## Activity
Copy out the data word for word, without any of its pictures.

## Data in this exercise

>>>

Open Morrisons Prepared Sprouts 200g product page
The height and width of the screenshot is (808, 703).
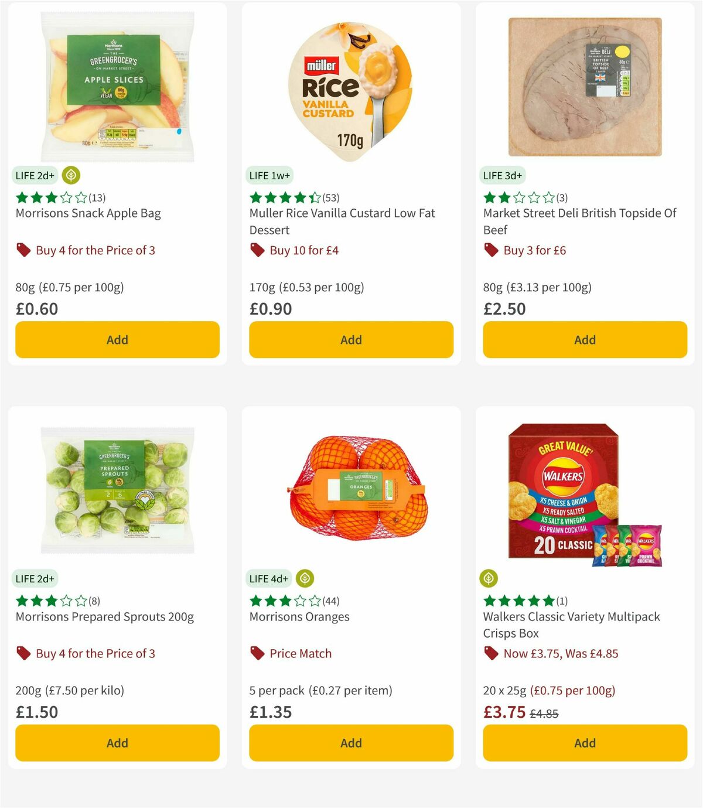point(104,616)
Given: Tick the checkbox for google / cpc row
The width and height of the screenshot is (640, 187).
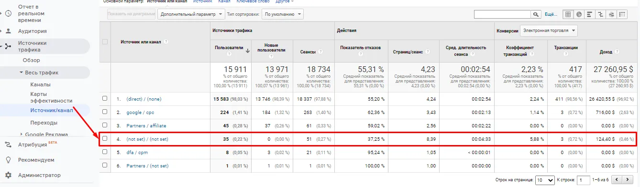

<<<

## Output below
Open Morrisons Prepared Sprouts 200g product page
The height and width of the screenshot is (808, 703).
point(104,616)
Given: Tick the checkbox for google / cpc row
The width and height of the screenshot is (640, 187).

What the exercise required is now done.